Token Interceptor (AuthInterceptor.java)

<code>public class AuthInterceptor implements HandlerInterceptor {
    private static final long REFRESH_THRESHOLD = 1000L * 60 * 5; // refresh within last 5 minutes

    @Override
    public boolean preHandle(HttpServletRequest request, HttpServletResponse response, Object handler) throws Exception {
        String token = request.getHeader("Authorization");
        if (StringUtils.isEmpty(token)) {
            throw new RuntimeException("Not logged in");
        }
        Claims claims = JwtUtil.parseJWT(token);
        long now = System.currentTimeMillis();
        long exp = claims.getExpiration().getTime();
        if (exp - now < REFRESH_THRESHOLD) {
            String newToken = JwtUtil.createJWT(claims.getSubject());
            response.setHeader("X-Token-Refresh", newToken);
        }
        return true;
    }
}
</code>

Frontend Handling (Vue + Axios Example)

<code>axios.interceptors.response.use(response => {
    const newToken = response.headers['x-token-refresh'];
    if (newToken && newToken !== localStorage.getItem('access_token')) {
        localStorage.setItem('access_token', newToken);
    }
    return response;
}, error => {
    // handle 401
    if (error.response.status === 401) {
        // optionally save draft and redirect to login
    }
    return Promise.reject(error);
});
</code>

AccessToken vs RefreshToken

Type

Purpose

Characteristics

AccessToken

Carries user identity, used frequently

High security risk, short expiration

RefreshToken

Used to renew AccessToken

Not exposed to frontend, usually stored in HttpOnly cookie

The standard double‑token model improves security and user experience by avoiding excessive refresh traffic.

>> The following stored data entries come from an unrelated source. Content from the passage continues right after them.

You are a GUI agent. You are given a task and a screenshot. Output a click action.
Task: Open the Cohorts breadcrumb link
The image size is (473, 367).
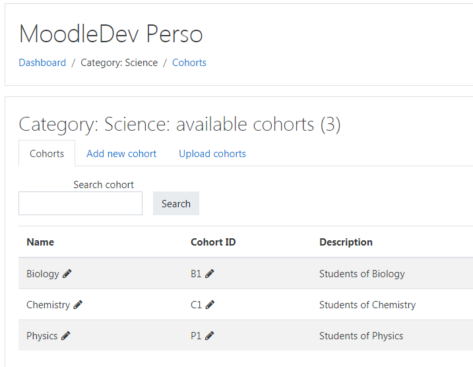189,63
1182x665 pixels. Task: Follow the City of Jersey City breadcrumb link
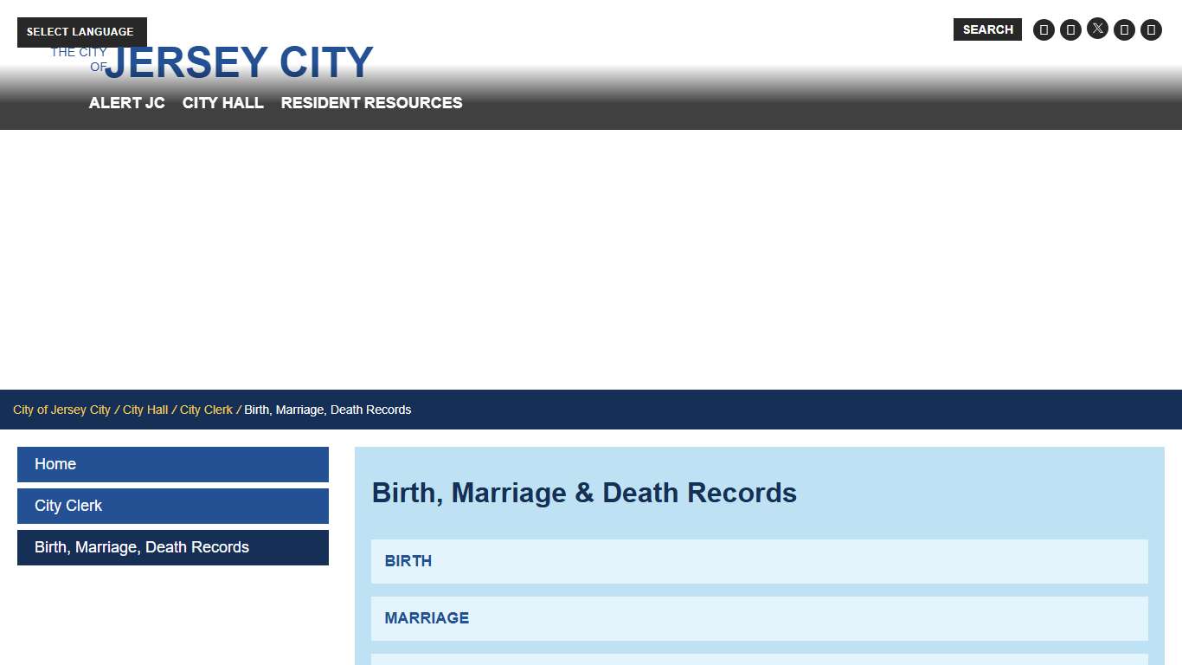coord(61,410)
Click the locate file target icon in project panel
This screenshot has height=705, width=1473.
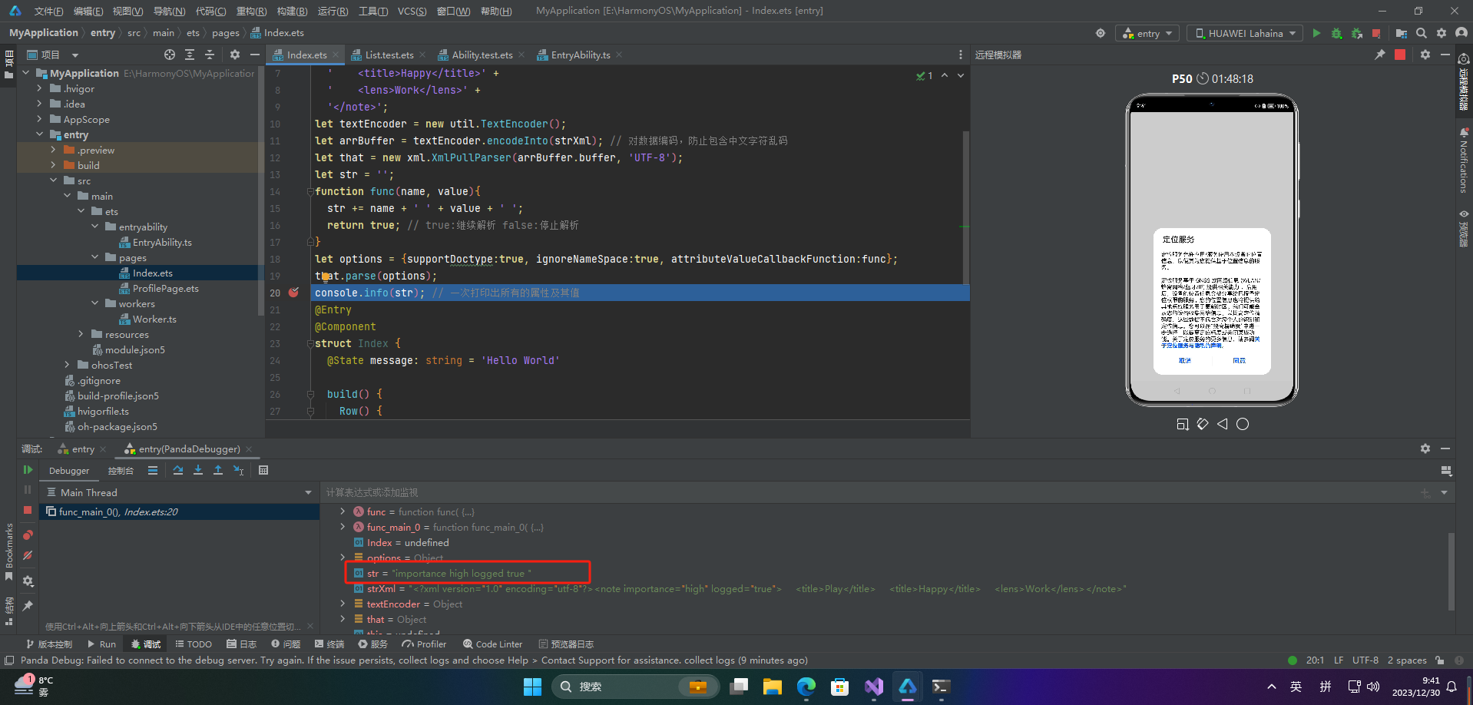coord(170,55)
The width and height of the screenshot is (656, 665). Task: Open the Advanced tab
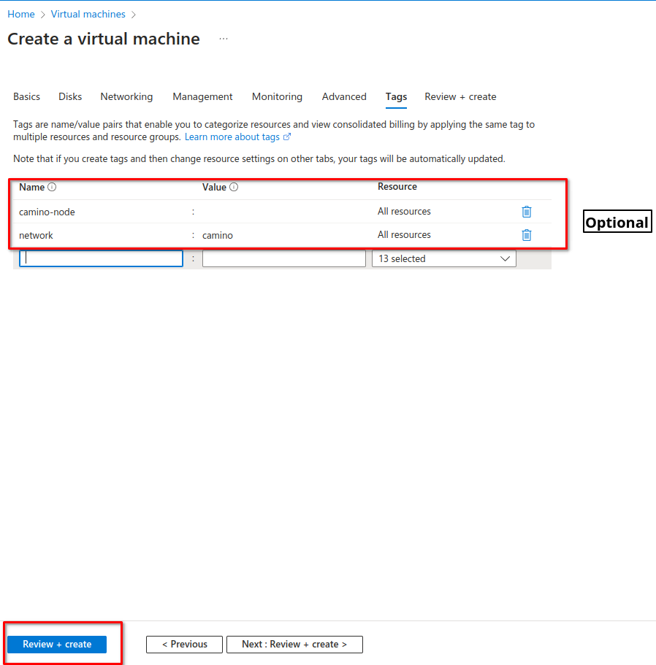pyautogui.click(x=344, y=96)
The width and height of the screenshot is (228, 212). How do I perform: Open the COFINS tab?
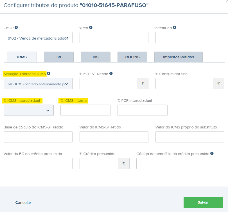coord(132,57)

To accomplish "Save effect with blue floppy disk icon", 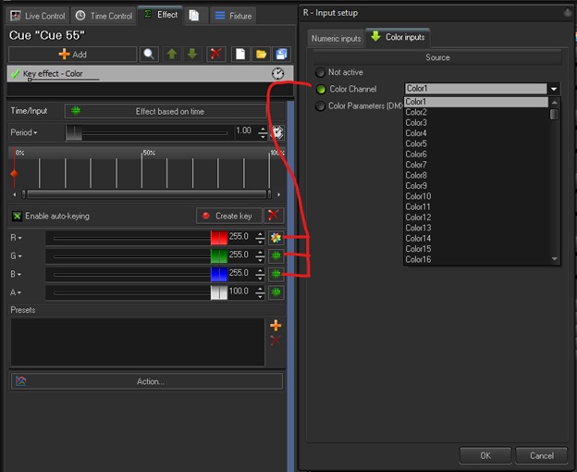I will 282,55.
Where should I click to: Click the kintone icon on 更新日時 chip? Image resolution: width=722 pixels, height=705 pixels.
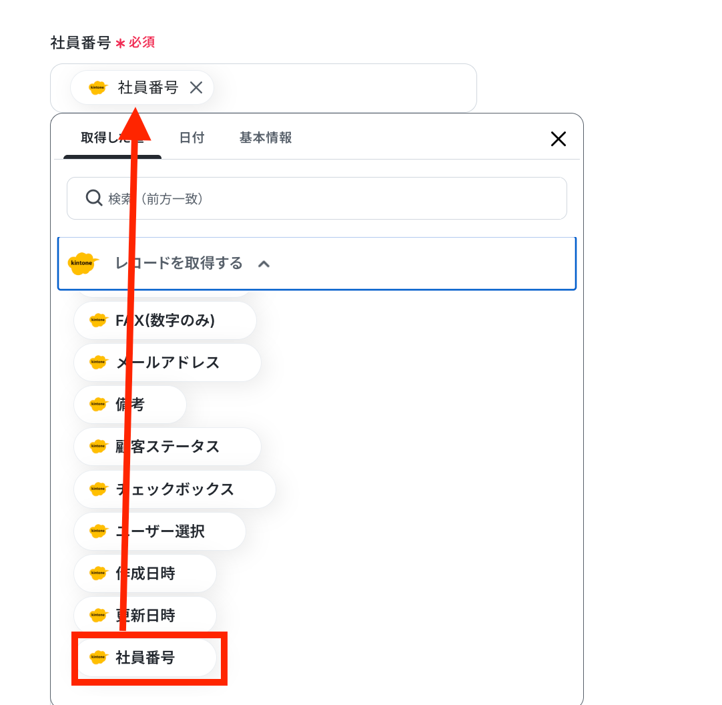[x=98, y=615]
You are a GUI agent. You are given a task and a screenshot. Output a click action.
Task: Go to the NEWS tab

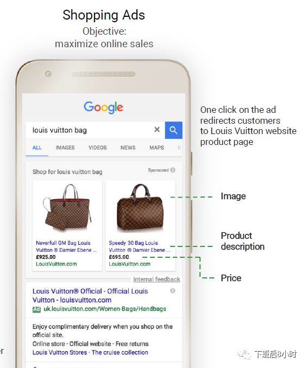pyautogui.click(x=128, y=148)
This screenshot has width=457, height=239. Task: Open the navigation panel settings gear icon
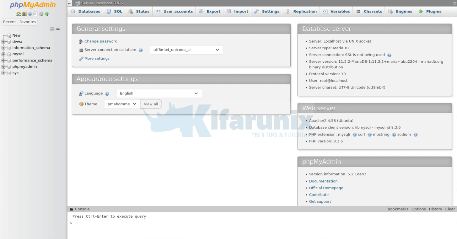pyautogui.click(x=41, y=14)
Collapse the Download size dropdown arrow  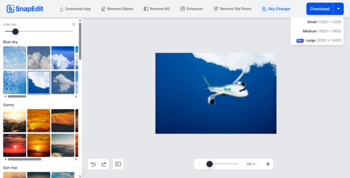[338, 9]
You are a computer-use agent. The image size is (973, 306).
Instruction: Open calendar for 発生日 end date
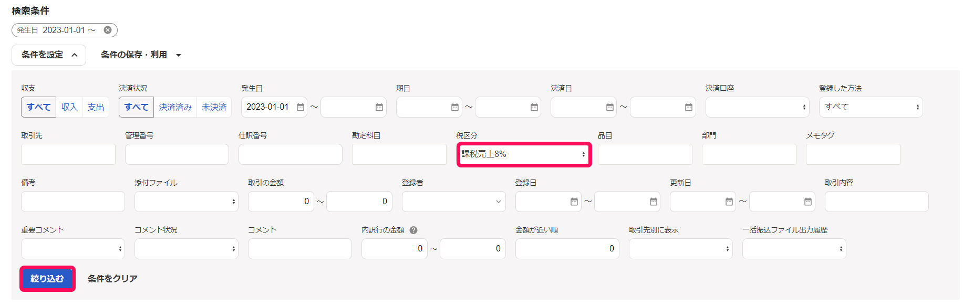[x=379, y=107]
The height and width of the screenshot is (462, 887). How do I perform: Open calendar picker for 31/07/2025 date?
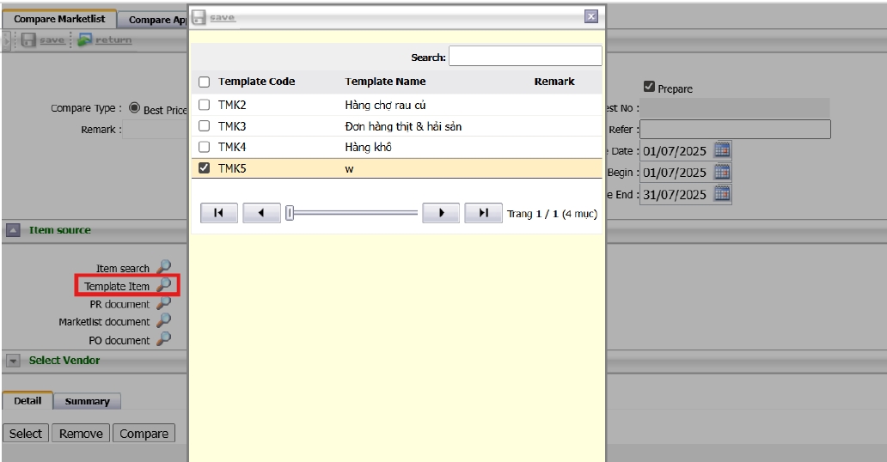pos(722,194)
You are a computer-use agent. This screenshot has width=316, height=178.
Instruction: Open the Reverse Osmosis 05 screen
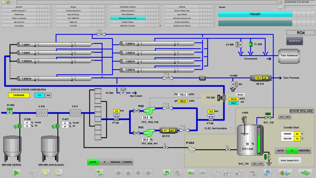[182, 18]
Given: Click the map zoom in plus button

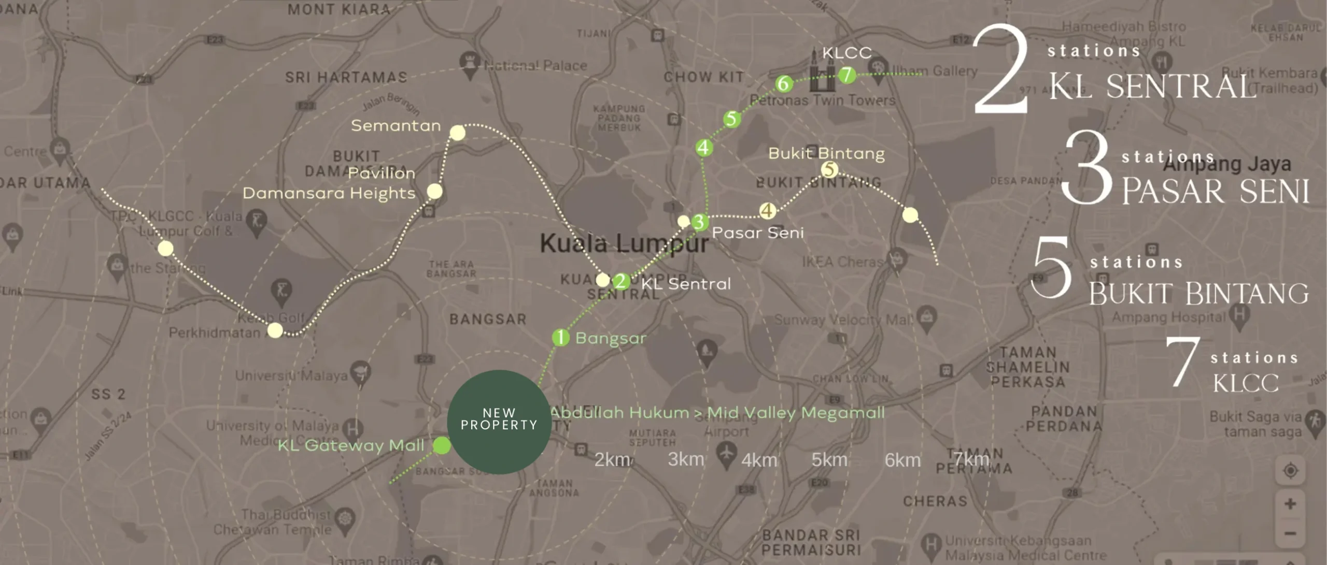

Special Discussion: Silent Form Timeout Handling

Problem: Users fill a long form without sending requests; when they finally submit, the token has expired, causing a redirect to the login page and loss of data.

Recommended solutions:

Cache form data locally after a failed submission and restore it after re‑login.

Periodically send heartbeat requests based on user input activity to trigger backend renewal.

Conclusion

Implementing invisible token refresh aligns user experience with security. By combining backend intelligent checks with frontend interception—using either a dual‑token pattern or dynamic renewal—you achieve uninterrupted operations, automatic credential renewal, and finer‑grained security control.